Can you rewrite the data below as a numbered list, leaving out blank lines?

### Excerpted records
+ + + + + + +

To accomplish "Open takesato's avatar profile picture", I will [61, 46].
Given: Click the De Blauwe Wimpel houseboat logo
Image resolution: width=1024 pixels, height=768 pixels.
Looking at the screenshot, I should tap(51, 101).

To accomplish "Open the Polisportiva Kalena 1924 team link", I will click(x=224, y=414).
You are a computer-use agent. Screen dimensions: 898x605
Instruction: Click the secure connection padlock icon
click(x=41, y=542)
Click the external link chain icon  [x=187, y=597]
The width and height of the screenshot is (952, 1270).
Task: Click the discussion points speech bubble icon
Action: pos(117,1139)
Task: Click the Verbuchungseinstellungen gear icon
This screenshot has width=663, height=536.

+ + + + + + +

### Exercise response
1. To accomplish "Open takesato's avatar profile picture", I will [61, 46].
2. Given: Click the De Blauwe Wimpel houseboat logo
3. Image resolution: width=1024 pixels, height=768 pixels.
4. Looking at the screenshot, I should tap(51, 101).
5. To accomplish "Open the Polisportiva Kalena 1924 team link", I will click(x=224, y=414).
6. You are a computer-use agent. Screen dimensions: 898x605
7. Instruction: Click the secure connection padlock icon
8. click(x=41, y=542)
9. Click the external link chain icon  [x=187, y=597]
10. The width and height of the screenshot is (952, 1270).
11. Task: Click the discussion points speech bubble icon
12. Action: pos(117,1139)
13. Task: Click the Verbuchungseinstellungen gear icon
14. This screenshot has width=663, height=536.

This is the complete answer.